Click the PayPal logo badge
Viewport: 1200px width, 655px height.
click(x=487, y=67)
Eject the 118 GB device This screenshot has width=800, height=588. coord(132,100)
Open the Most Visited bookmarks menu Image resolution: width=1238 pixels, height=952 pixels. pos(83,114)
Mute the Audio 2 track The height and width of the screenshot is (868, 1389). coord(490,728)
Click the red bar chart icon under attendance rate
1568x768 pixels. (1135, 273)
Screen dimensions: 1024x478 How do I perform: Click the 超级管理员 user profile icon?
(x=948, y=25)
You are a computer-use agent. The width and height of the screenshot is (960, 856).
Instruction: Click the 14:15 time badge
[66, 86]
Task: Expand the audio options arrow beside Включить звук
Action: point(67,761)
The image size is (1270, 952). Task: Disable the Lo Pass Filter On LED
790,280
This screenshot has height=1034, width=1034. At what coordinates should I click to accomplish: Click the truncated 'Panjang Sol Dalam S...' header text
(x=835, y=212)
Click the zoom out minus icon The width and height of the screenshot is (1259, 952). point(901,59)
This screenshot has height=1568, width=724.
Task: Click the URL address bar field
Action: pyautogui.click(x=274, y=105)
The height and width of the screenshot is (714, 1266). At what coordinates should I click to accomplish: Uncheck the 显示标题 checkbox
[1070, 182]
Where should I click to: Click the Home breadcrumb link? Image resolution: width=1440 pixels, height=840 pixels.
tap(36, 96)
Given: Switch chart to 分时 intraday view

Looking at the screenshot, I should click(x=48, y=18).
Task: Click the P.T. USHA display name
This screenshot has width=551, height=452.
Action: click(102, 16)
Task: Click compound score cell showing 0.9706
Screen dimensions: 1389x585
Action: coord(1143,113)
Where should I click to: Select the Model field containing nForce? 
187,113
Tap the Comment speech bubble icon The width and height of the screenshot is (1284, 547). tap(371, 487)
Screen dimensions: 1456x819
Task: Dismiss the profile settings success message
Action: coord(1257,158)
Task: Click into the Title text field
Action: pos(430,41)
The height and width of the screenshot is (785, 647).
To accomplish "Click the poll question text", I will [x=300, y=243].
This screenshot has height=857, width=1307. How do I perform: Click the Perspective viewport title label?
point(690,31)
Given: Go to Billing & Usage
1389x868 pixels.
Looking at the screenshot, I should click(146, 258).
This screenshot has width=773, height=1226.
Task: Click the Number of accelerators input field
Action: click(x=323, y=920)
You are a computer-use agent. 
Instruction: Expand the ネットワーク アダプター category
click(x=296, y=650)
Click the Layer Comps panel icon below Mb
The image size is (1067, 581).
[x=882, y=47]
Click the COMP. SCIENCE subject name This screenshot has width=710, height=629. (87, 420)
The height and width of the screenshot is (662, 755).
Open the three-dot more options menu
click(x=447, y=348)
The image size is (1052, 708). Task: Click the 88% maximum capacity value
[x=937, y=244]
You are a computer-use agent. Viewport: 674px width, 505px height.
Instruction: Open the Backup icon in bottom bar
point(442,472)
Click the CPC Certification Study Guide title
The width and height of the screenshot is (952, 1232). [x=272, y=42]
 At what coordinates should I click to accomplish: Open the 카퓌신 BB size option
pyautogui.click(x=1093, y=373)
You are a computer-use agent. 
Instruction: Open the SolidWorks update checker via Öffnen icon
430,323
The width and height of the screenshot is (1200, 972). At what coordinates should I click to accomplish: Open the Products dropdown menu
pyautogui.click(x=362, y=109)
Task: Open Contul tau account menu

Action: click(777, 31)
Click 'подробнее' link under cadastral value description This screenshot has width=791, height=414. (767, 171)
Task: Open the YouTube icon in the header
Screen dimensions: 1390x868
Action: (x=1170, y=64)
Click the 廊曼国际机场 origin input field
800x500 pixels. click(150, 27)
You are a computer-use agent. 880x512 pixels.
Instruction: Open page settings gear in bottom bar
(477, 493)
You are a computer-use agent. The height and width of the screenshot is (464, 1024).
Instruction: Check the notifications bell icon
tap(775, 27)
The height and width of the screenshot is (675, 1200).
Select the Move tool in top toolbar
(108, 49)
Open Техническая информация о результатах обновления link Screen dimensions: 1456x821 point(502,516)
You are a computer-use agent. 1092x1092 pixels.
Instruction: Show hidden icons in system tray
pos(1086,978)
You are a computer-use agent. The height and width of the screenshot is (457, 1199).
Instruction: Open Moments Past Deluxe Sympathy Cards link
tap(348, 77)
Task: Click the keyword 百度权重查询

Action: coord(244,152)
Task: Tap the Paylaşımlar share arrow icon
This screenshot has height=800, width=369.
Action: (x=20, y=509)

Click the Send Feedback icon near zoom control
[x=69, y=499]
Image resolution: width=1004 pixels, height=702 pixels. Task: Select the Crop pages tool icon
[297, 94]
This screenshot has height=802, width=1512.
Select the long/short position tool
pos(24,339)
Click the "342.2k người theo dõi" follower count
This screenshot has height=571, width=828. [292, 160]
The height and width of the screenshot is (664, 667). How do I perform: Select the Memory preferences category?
**********
#### EXERCISE PROMPT:
Count the lines above that contain the string "what", matching case exactly. Reply with the number only.

#### COMPLETED TASK:
4